**TASK INPUT:**
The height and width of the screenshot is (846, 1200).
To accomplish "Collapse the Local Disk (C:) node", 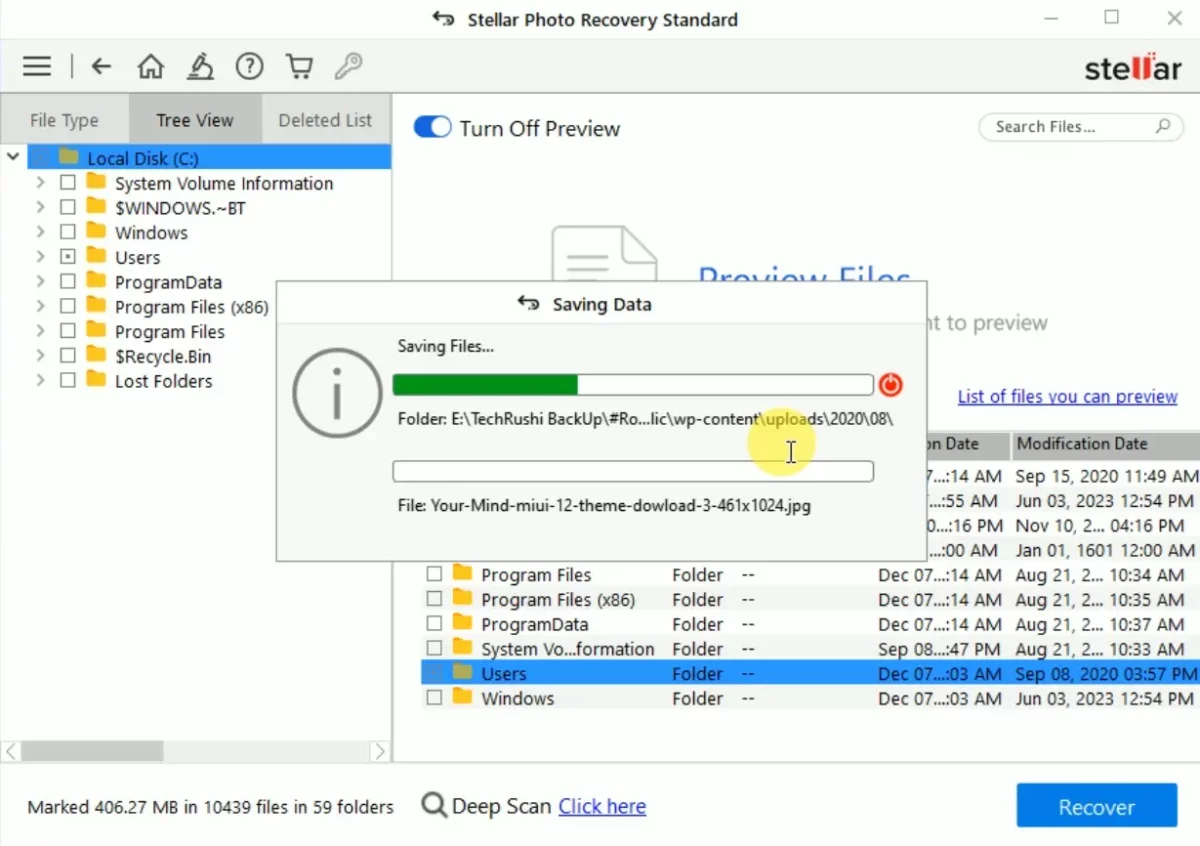I will [13, 157].
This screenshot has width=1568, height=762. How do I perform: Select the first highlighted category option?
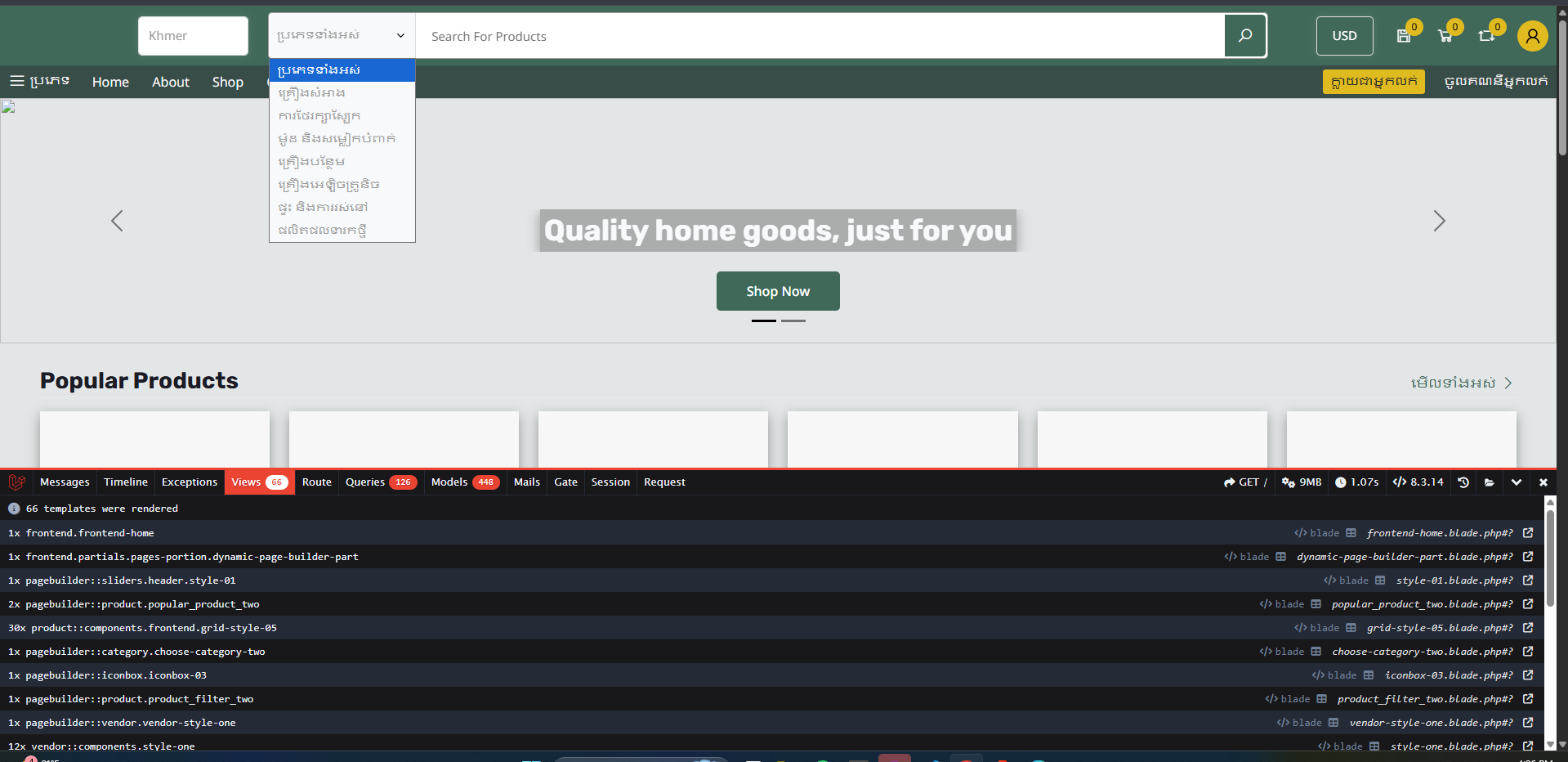(x=342, y=70)
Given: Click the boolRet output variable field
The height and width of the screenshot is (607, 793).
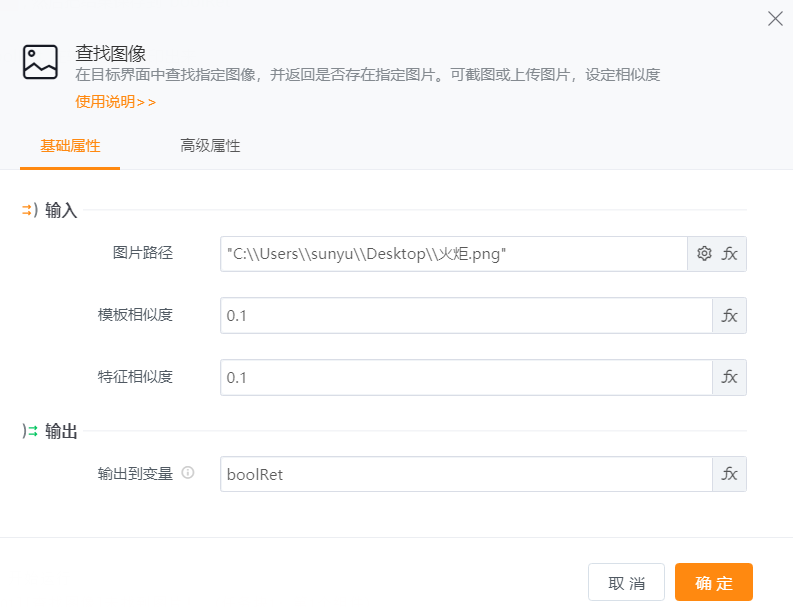Looking at the screenshot, I should (x=465, y=474).
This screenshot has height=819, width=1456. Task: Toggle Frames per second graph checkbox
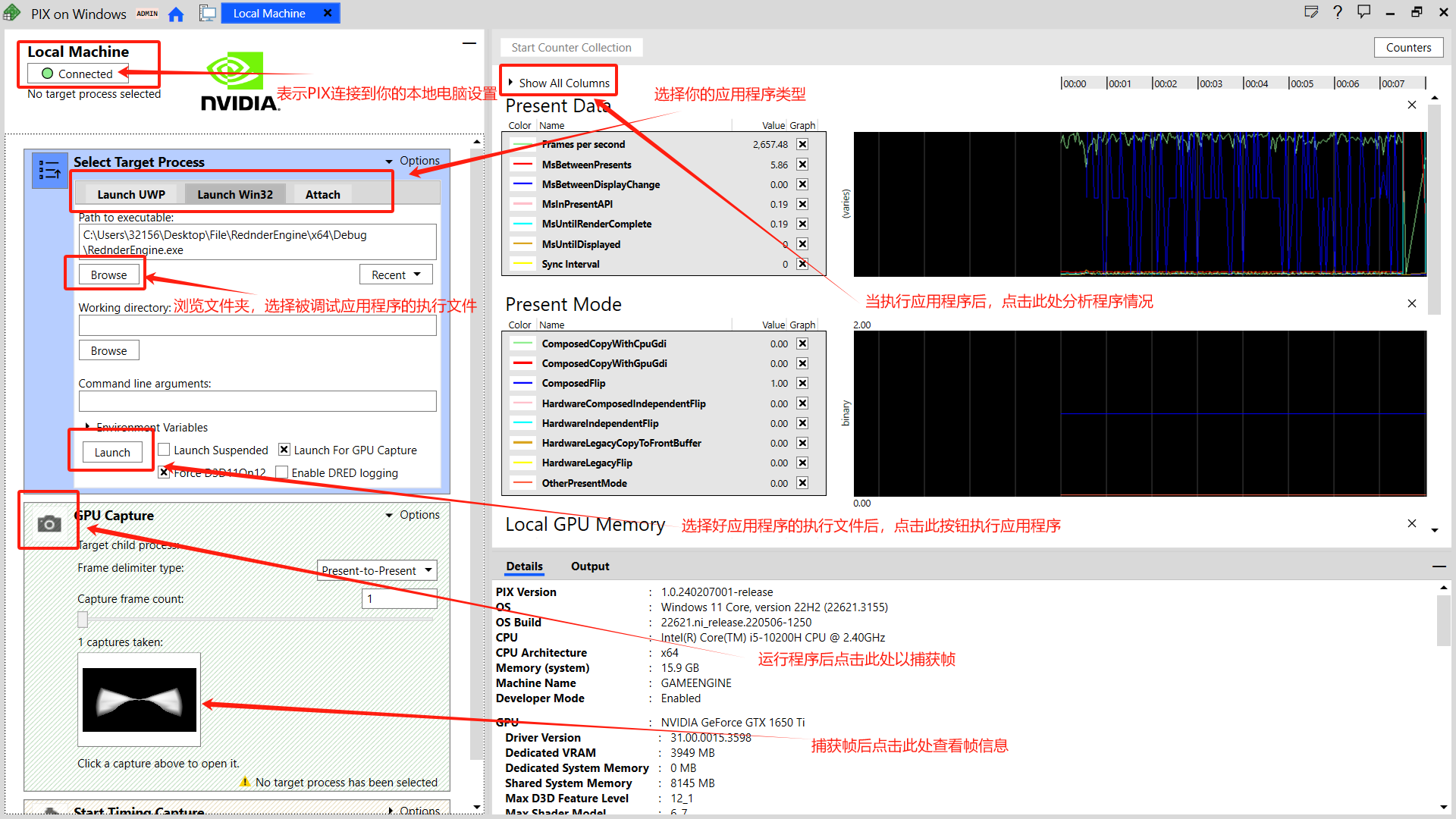point(802,144)
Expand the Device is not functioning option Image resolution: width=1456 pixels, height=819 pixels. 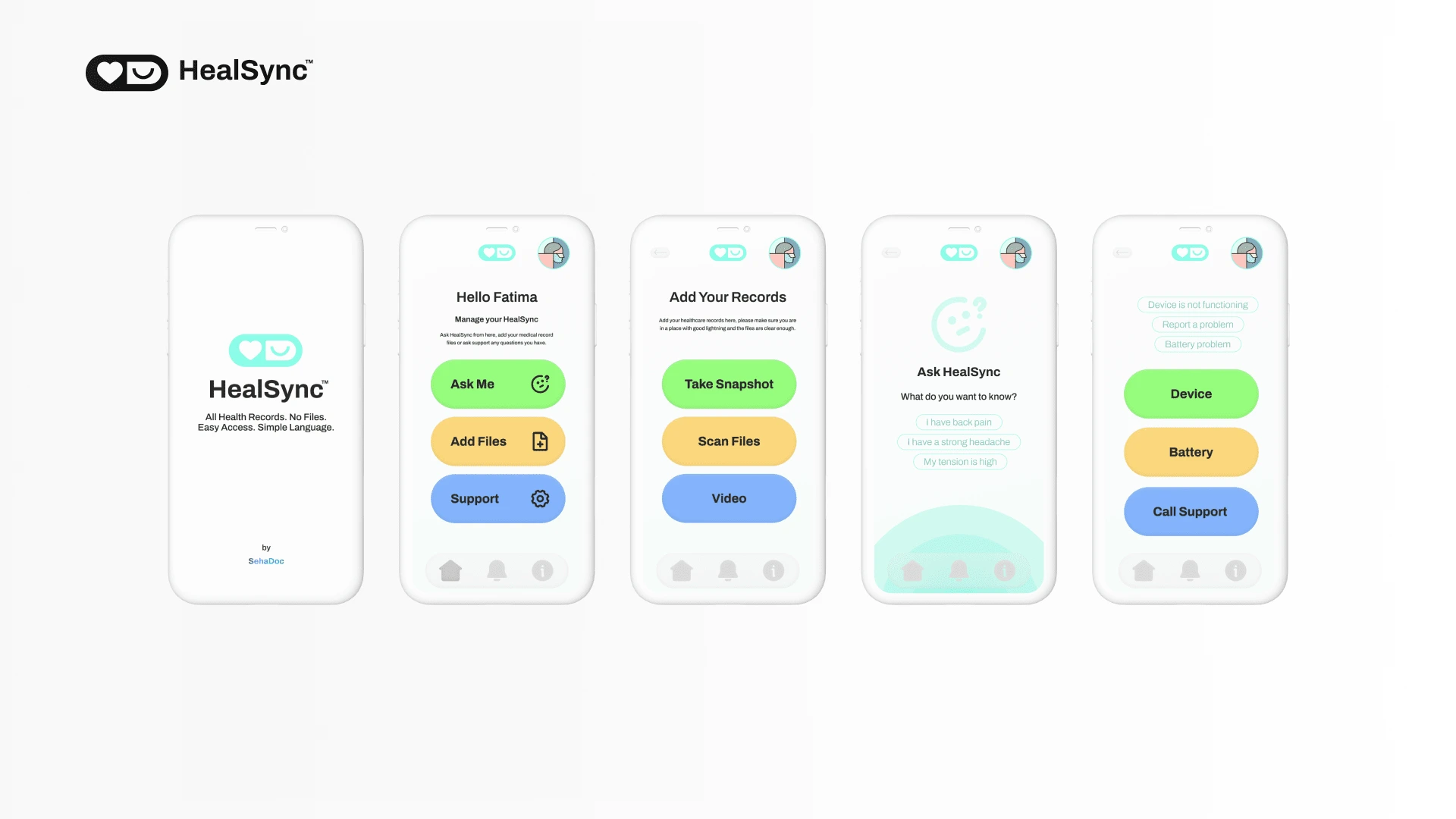1196,305
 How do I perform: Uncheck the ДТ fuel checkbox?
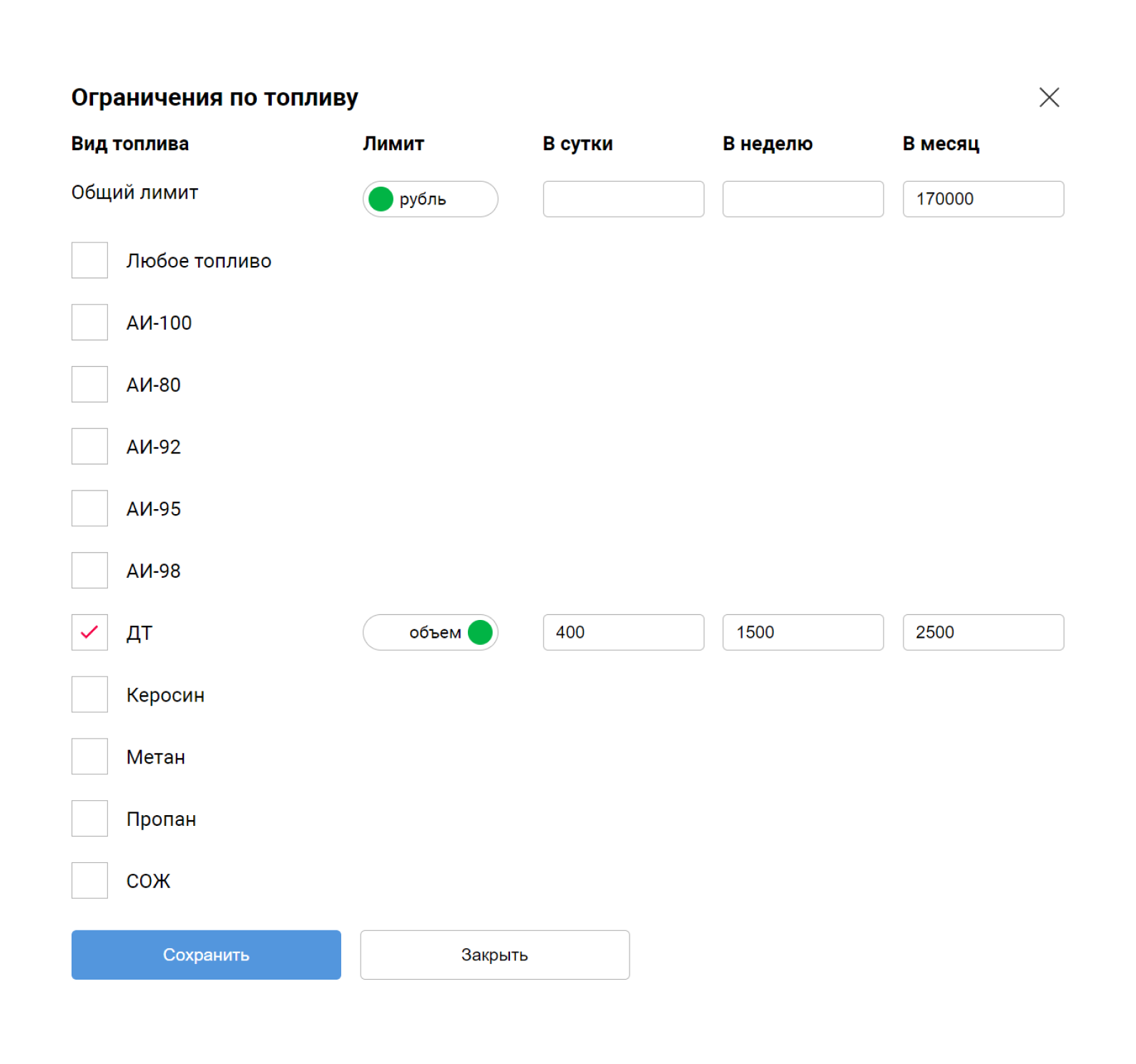coord(89,632)
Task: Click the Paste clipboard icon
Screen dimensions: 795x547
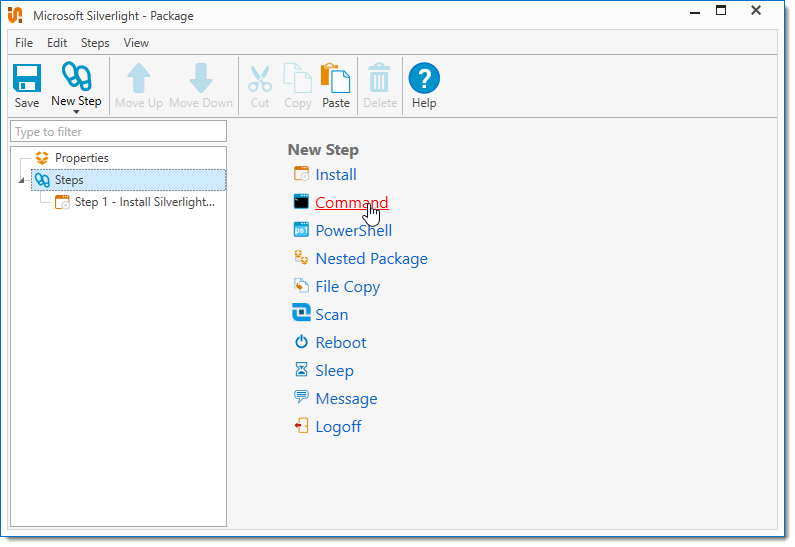Action: 335,79
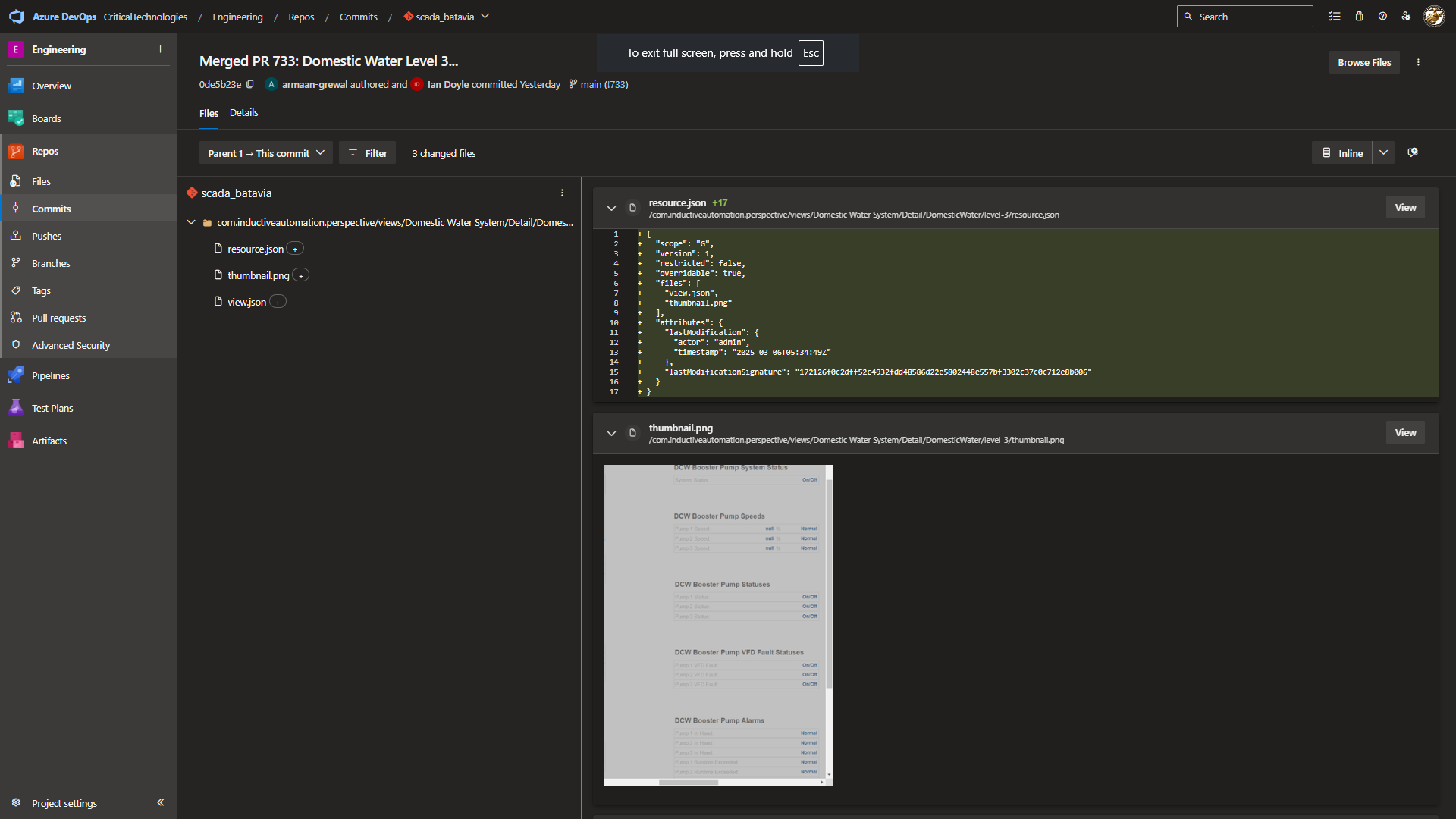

**CHALLENGE:** Print the lines of the listing word for word, from the line containing "Task: Click the Paste clipboard icon" through the end of the listing, and leave out the pictures.

**RESPONSE:**
Task: Click the Paste clipboard icon
Screen dimensions: 795x547
Action: 335,79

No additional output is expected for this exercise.